Instructors in college-in-prison programs across the country recount students’ profound awe with Shakespeare and their sometimes trenchant critiques, and consider how their own teaching has grown and changed as they learn from their incarcerated students. Theater artists, including founders of and participants in influential Shakespeare prison programs, illustrate evolving practices in the field. Directors of programs for returning citizens address the formidable obstacles people face as they come out of prison.
Accessible and highly teachable, the essays in this collection offer useful perspectives for students of Shakespeare, prison arts and education programs, and social justice initiatives. Those interested in starting or contributing to Shakespeare programs or courses in prisons will find a wealth of practical information. Those who read or watch Shakespeare with interest, skepticism, or delight will discover points of connection with incarcerated people who do the same.

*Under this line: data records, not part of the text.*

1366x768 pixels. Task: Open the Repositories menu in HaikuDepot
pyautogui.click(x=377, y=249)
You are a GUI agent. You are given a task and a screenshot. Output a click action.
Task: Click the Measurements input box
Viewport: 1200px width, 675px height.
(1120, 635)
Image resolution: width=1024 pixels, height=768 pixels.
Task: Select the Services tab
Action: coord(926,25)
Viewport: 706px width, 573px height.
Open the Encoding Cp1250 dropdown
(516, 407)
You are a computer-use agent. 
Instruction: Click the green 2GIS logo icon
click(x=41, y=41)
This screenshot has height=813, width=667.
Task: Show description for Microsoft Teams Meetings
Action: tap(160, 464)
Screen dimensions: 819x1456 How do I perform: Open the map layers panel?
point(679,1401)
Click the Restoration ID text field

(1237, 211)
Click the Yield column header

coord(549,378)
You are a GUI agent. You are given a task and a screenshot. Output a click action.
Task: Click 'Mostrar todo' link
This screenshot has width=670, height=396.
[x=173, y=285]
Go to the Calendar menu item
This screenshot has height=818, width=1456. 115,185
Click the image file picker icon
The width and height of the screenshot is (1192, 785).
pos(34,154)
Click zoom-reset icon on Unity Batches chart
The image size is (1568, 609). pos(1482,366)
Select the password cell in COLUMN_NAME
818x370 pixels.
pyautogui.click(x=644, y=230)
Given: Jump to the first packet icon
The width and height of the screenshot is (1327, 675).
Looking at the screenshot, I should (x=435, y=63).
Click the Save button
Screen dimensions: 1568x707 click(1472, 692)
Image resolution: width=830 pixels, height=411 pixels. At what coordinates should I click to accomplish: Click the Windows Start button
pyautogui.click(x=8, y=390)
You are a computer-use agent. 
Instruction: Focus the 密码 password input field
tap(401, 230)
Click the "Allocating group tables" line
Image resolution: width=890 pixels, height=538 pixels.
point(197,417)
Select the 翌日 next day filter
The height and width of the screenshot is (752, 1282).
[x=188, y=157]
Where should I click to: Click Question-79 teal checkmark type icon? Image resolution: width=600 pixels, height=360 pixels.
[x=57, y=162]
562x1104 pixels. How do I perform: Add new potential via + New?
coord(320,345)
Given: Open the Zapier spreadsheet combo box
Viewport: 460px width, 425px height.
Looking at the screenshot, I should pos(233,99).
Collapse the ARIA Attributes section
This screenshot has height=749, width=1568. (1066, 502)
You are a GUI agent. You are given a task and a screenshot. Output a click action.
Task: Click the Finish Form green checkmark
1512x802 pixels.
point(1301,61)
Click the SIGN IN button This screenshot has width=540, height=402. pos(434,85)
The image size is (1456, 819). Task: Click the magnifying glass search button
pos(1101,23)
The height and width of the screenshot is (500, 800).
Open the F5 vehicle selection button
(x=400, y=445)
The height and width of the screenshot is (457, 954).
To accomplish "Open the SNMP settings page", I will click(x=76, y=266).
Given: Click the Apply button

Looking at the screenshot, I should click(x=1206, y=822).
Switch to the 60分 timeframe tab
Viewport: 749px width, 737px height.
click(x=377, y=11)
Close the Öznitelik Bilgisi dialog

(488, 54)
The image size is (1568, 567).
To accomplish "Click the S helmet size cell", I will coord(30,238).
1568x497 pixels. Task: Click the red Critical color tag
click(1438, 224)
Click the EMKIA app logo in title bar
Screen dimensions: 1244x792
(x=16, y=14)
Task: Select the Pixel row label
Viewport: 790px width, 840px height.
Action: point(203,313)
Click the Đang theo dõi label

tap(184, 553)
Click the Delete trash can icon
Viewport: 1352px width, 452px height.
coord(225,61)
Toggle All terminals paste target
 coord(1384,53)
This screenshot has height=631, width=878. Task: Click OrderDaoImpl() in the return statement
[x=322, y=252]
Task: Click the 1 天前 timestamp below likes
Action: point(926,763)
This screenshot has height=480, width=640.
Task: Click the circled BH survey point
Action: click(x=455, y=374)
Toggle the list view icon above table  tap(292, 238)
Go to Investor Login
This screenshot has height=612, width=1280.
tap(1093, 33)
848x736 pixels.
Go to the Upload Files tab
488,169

Renaissance Disenfranchisement
My book project pursues how early modern England stretched its colonizing powers by extracting economic contributions from marginalized populations. I investigate modes of disenfranchisement that contributed to and resulted from penal labor of vagrants, prostitutes, and mad men. Toggling between studies of then and now, each chapter is organized as a diptych that places Renaissance disenfranchisement in dialogue with our most urgent contemporary concerns about exploitative labor practices and globalized economic networks.
By analyzing the systemic disenfranchisements of marginalized populations in the Renaissance and today, this project complicates historical thinking about our present by excavating the English roots of America’s penal system. Throughout, I examine how politicians, judges, merchants, and explorers, as well as playwrights and poets, conceive of the relationships between a nation’s most disenfranchised populations and its global aspirations in both the seventeenth century and our own.